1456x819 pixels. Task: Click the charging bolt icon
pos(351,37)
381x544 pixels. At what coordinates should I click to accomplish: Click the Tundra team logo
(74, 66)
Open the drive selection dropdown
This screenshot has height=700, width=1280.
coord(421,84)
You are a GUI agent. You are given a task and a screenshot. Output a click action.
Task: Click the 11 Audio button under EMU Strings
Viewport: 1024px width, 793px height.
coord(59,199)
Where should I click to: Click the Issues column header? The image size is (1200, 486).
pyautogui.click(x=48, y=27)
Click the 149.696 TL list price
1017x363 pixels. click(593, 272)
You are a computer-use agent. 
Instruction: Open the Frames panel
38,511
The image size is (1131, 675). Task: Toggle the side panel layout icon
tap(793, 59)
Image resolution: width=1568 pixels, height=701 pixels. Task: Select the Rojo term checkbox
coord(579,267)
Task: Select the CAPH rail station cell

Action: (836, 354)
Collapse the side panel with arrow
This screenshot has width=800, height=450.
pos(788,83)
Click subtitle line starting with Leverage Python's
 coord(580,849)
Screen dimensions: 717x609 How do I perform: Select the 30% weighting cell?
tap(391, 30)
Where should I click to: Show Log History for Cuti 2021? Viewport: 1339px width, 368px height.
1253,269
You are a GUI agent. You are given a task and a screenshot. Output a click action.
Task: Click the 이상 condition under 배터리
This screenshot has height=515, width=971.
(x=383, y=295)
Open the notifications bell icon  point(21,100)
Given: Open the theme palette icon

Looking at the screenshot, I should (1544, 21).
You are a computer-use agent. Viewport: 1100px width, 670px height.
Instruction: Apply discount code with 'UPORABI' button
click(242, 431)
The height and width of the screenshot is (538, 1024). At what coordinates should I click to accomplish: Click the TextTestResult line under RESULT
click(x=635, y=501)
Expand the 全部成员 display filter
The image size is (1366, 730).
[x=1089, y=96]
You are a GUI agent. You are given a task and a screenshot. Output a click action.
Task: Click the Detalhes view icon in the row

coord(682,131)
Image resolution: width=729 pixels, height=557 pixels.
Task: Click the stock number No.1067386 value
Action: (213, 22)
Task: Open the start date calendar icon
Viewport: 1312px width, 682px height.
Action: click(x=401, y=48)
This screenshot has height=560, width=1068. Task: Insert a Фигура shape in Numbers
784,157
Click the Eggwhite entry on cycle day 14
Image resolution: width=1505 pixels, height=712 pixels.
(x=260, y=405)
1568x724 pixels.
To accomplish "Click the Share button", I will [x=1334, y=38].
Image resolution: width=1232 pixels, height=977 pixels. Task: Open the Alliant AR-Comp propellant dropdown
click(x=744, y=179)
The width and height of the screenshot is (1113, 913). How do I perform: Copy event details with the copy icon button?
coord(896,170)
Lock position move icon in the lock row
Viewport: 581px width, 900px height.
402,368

━━━━

**Task:**
Beginning at the line that contains "Image resolution: width=1505", transcribe every line through the end of the material exactly, leaving out all earlier lines.

**Solution below:**
Image resolution: width=1505 pixels, height=712 pixels.
(x=260, y=405)
1568x724 pixels.
To accomplish "Click the Share button", I will [x=1334, y=38].
Image resolution: width=1232 pixels, height=977 pixels. Task: Open the Alliant AR-Comp propellant dropdown
click(x=744, y=179)
The width and height of the screenshot is (1113, 913). How do I perform: Copy event details with the copy icon button?
coord(896,170)
Lock position move icon in the lock row
Viewport: 581px width, 900px height.
402,368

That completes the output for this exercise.